Hosted version (please use Google Chrome)
This is a WebGPU and TypeScript-based raytracer, inspired by (and largely following) Peter Shirley's Ray Tracing in One Weekend and Ray Tracing: The Next Week, v4.0.0-alpha.1. Features include:
- A compute-shader based raytracer
- Multiple material types, including diffuse, metal, dielectric (glass), emissive, and volumetrics
- Support for spheres and OBJ (Wavefront) meshes
- Automatic AABB-based BVH calculations and traversal
- Tunable sampling and ray depth, with frametime and ray statistics
- A positionable camera with depth-of-field effects
- Multiple scenes demonstrating these features
- A download function for your favorite frames ❤️
Many thanks to the people who've helped me throughout this project:
- Professor Mike Shah, for their lectures and debugging help
- amaiorano's implementation of the Ray Tracing in One Weekend in WebGPU v3.2.3, which served as a useful guide for setting up my WebGPU environment (though I opted not to use it for my core features)
- greggman, in particular for providing and assisting with webgpu-utils
- webgpufundamentals.org
- Brandon Jones's toji.dev
- The people of the WebGPU Matrix server
If you'd like to build this locally for development purposes rather than using the hosted version, please use the following instructions:
- Update your GPU drivers. For Windows users, DDU + fresh install is recommended, but probably not required.

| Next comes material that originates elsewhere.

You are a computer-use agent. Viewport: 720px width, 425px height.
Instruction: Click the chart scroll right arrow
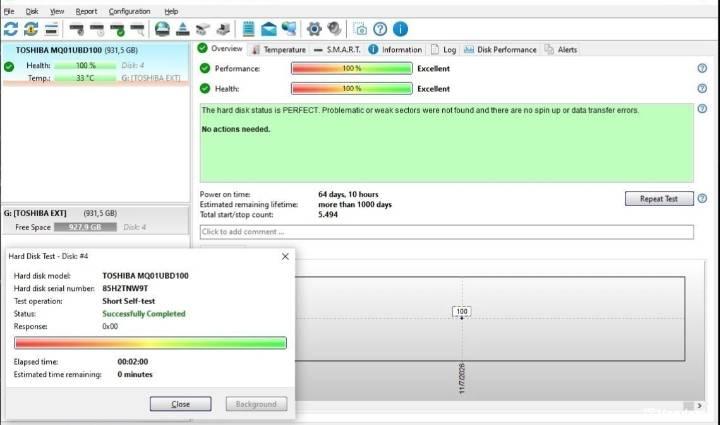pyautogui.click(x=699, y=406)
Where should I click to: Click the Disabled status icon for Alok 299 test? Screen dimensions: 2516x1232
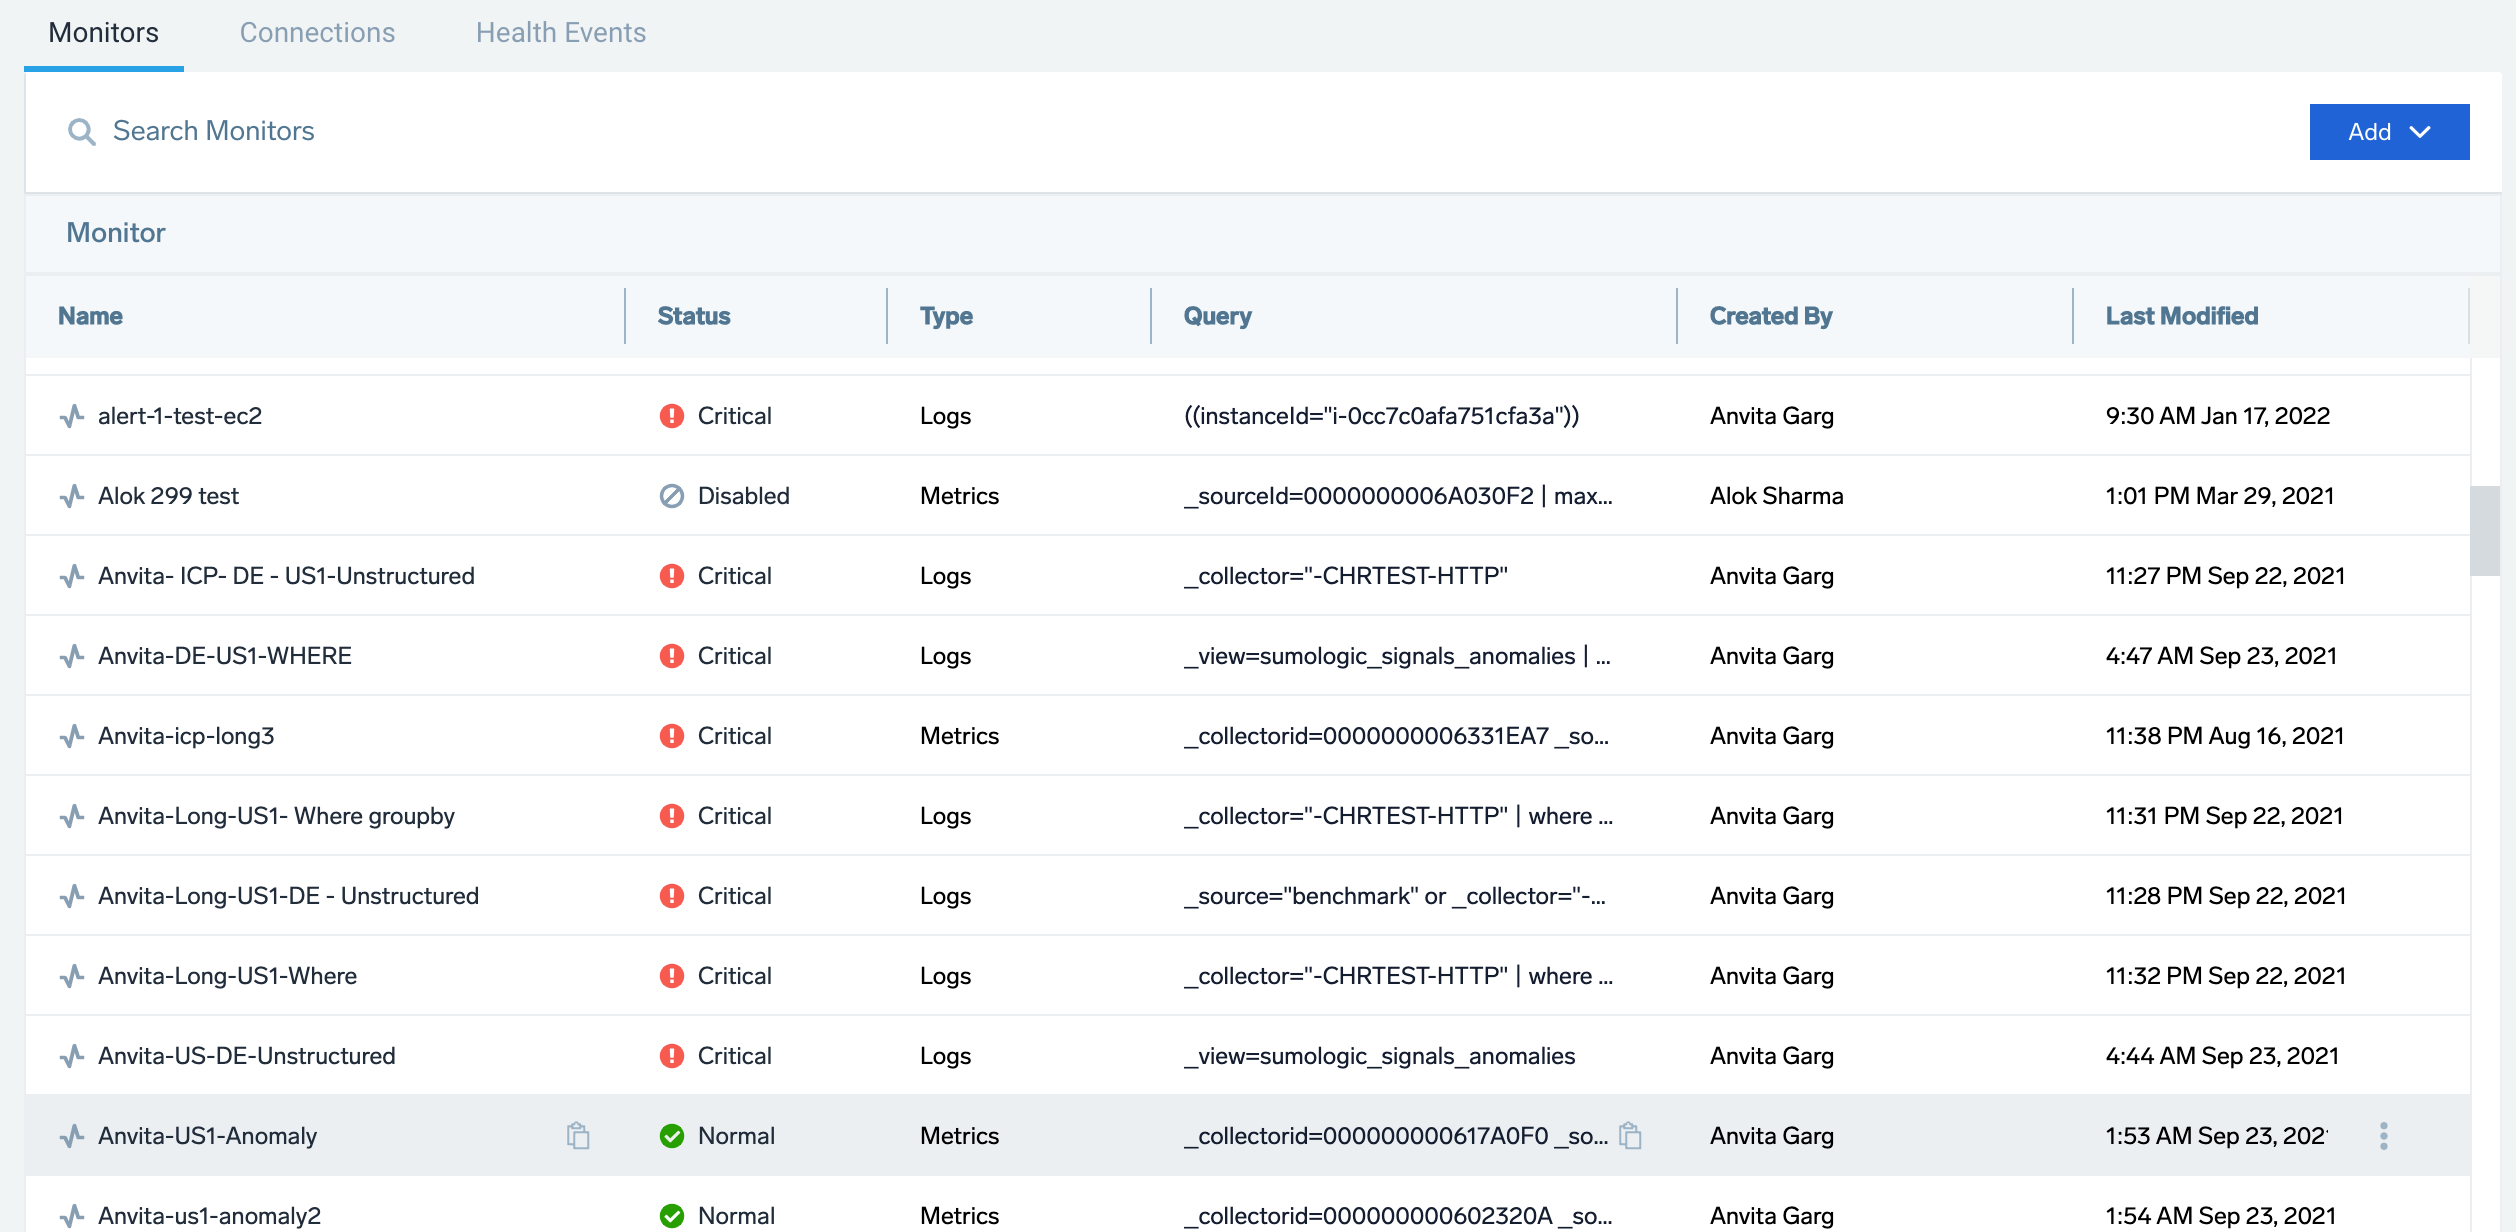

- Download the latest stable version of Google Chrome. Chrome 113 (May 10, 2023) is required, and Chrome 117 or newer is highly recommended. Chrome Canary (nightly) can also be more stable on some systems. WebGPU support in other browsers (even other Chromium distributions) is generally poor, and not recommended.
- Ensure you have Node.js 20 installed.
- In the root directory, run
npm install && npm start
. - In Chrome, navigate to http://localhost:1234/. You should see a rendered scene.
Please note that both the WebGPU spec and its various implementations (namely Dawn) are still in active development; you may experience bugs or performance issues.
- As with most shader languages, WGSL does not support recursion or inheritance. As such, materials are differentiated with a manual struct field, with different geometry types accessed by index in their respective
hit()
functions. - Random number generation is handled by TypeScript and passed to WebGPU, as WGSL contains no facilities for RNG.
- I've opted not to support quadrilaterals, instead adding support for arbitrary triangle meshes.
- There is currently no support for .MTL files or textures. This may change in the future.
- There is no support for animations. I don't plan to add this.